Falling on her wasn’t enough; now he was going to make her do manual labor on her vacation? Hell no.
“I’m happy to go along and help you pick up some flowers, if you’ll show me the best place to buy some groceries.”
Offering to give him a hand was sweet—and it was an offer that meant spending a large part of the day together, away from the resort.
No one around to make a fuss about them hanging out, no pryin
g eyes.
It was a horrible idea with “Best Idea Ever” spray-painted over the top.
“Thank you, but I can’t ask you to do that. I’ll be picking up a lot more than a few flowers. Fifty ferns, some large arrangements, probably plenty of extras because Ms. Brenda likes to take care of us.”
“Oh. Then you’ll definitely need help. It’s up to you though.” Anna let her words dangle there. An open door. The invitation for him to step through and do something.
He really shouldn’t ask her to help though. Not that he was known for doing what he should, but . . .
No.
Sitting together at breakfast was one thing, but moving a bunch of plants around in the blazing sun and heat? That was no one’s idea of a good time.

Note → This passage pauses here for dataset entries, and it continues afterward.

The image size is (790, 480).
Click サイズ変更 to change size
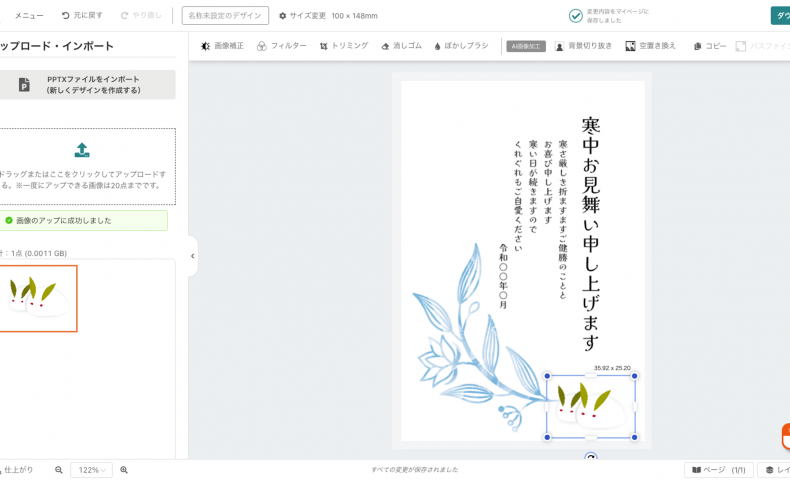[x=302, y=16]
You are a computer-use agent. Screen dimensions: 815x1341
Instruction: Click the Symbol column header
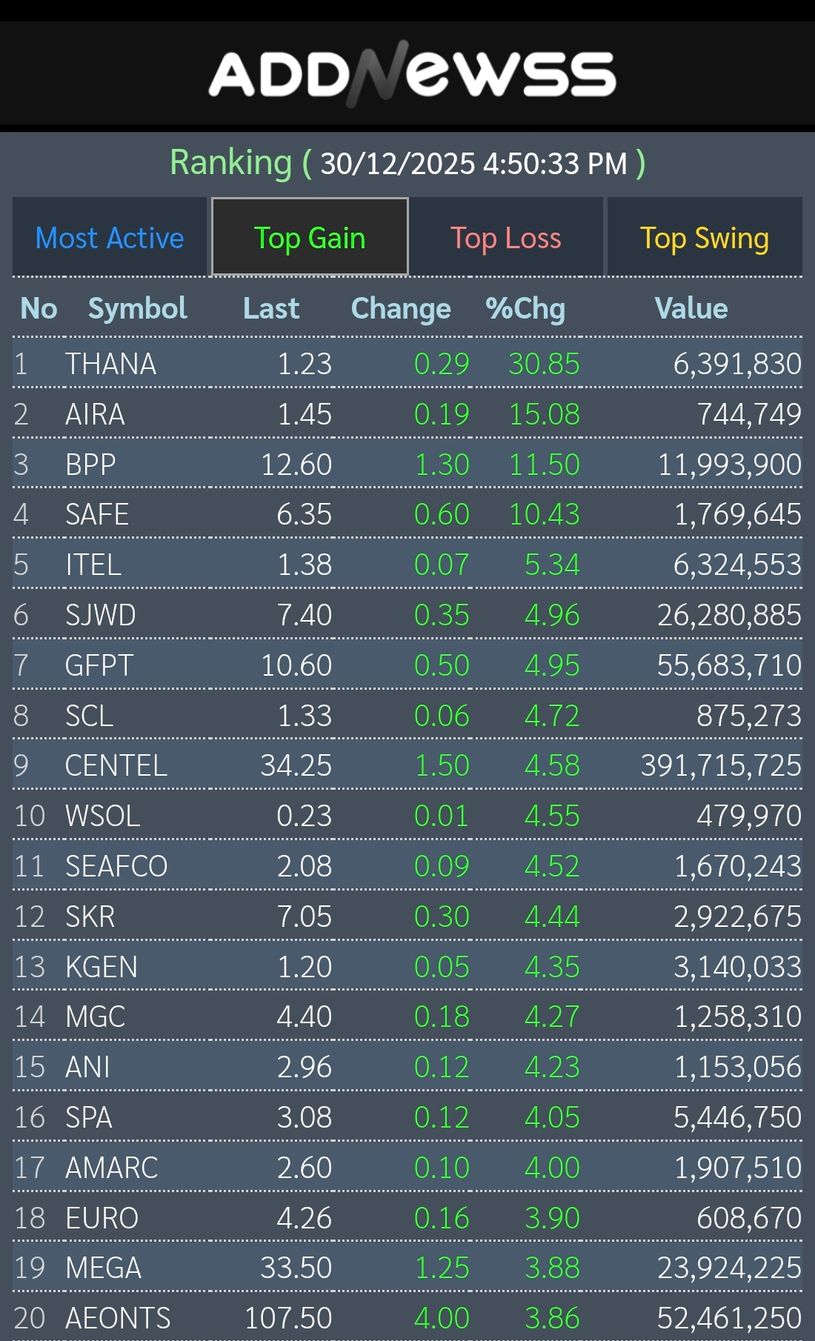[x=137, y=308]
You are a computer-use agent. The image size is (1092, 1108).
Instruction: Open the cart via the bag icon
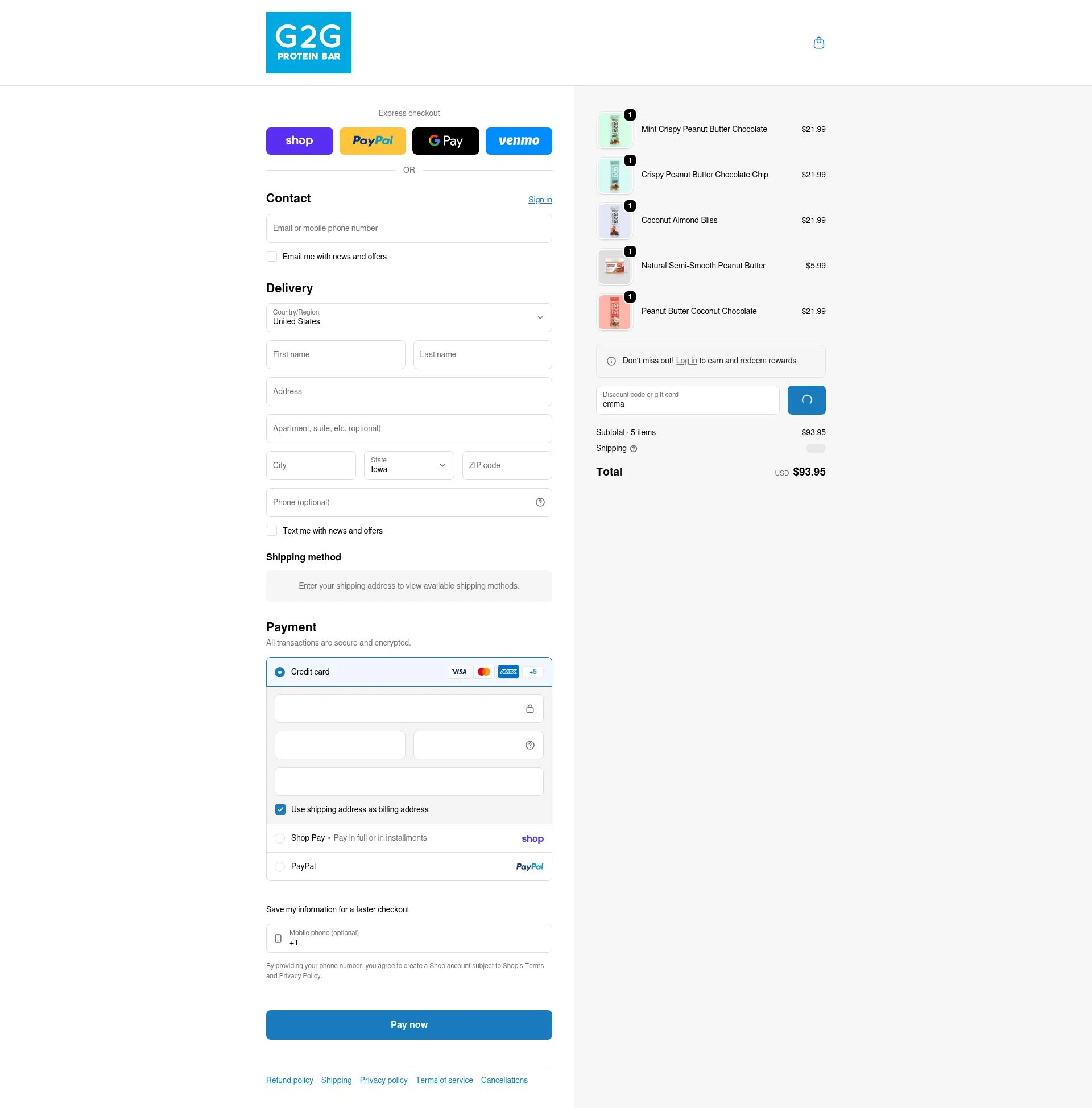(x=818, y=43)
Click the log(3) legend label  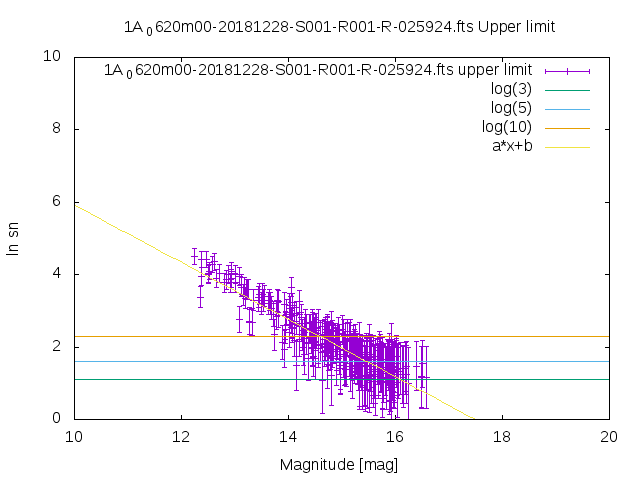coord(511,89)
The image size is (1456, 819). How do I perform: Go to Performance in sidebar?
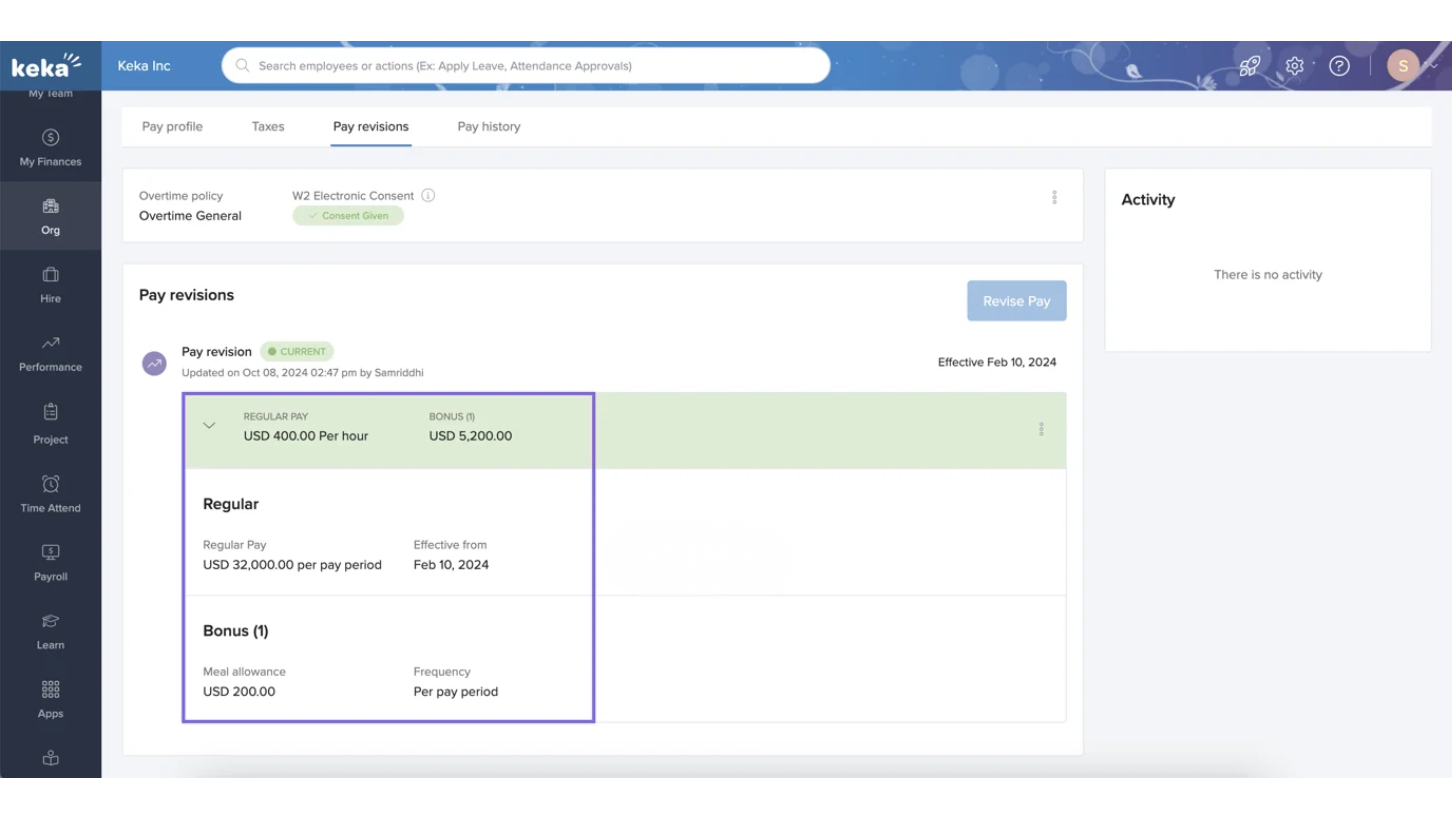(x=50, y=354)
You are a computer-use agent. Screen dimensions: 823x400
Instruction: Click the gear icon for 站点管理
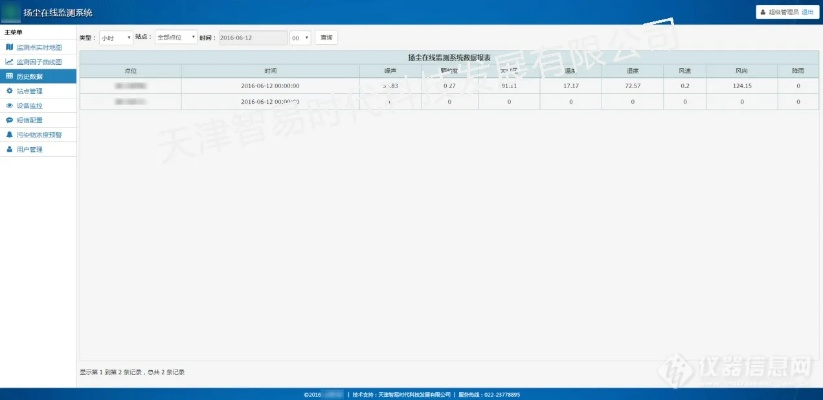9,91
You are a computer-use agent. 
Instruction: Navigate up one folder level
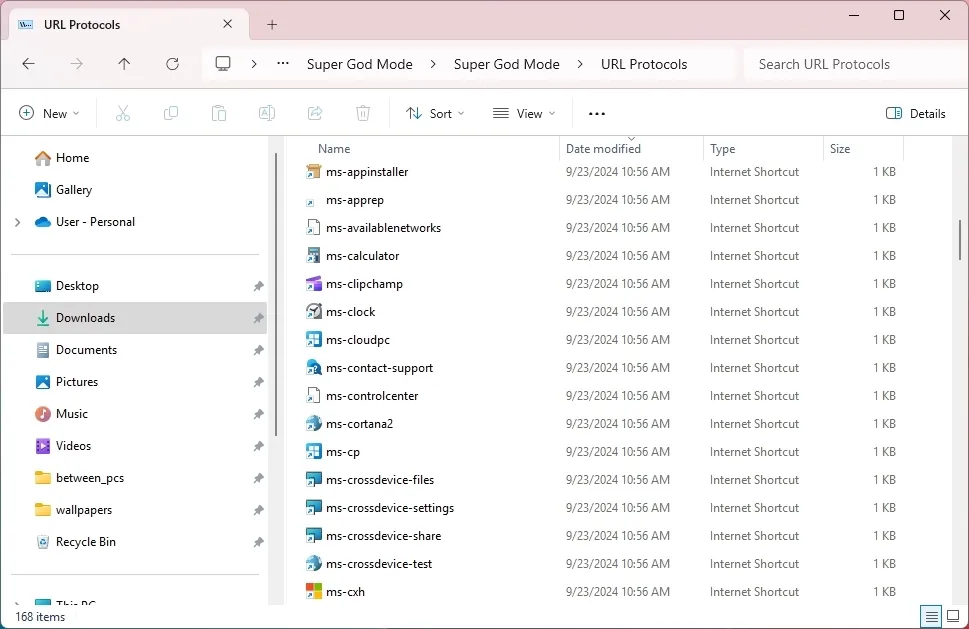(x=124, y=63)
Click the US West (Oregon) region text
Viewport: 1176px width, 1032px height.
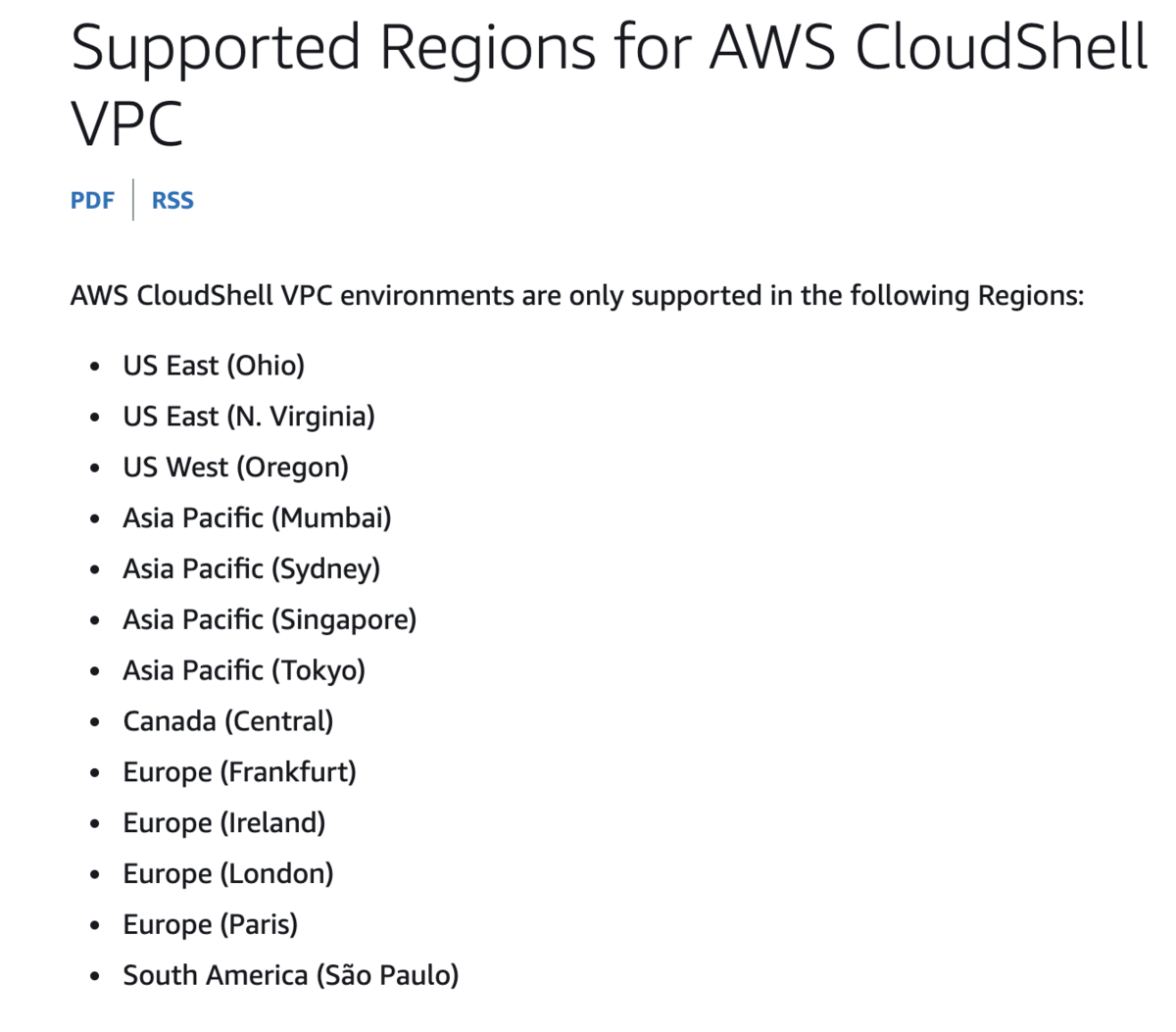coord(235,467)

“I can’t ask you to help me. I don’t mean that as a pleasantry. I literally cannot ask a guest to do labor. If you got hurt, we could get sued, and Roark would kill me.”
Her gaze flitted away, up and around. He could almost see the wheels turning.
“You haven’t technically asked me,” she finally said. “We’ve entered into no binding agreement that would hold you liable. And I really do need someone to show me how to get into town and where to find a grocery store. I know nothing. If I happen to be present to lend a hand with some plants, so be it.”
He wanted to ask her why she’d do this for him. Helping someone she hardly knew with their hard work went beyond their attraction and flirtation.
Trying to understand a person’s true motivations was like trying to catch snowflakes. Maybe she simply wanted to spend some time together, get away from the resort, stretch her legs, who knew?
He wanted to spend some time with her too though, enough so that he’d endure a trip to the grocery store in town.
A small voice, almost too miniscule to hear, told him he knew better than to fraternize with a guest.
The rest of him said to hell with it.
“Okay, but here’s the deal.” He scooted his chair in and leaned forward. “Loading plants, especially fifty of them, is dirty work.”
“I don’t mind getting dirty.”
He smirked at her choice of wording. “You absolutely cannot lift anything heavy or do anything that might get you hurt. Ferns. That’s your zone.” There. He’d given her every disclaimer he could think of.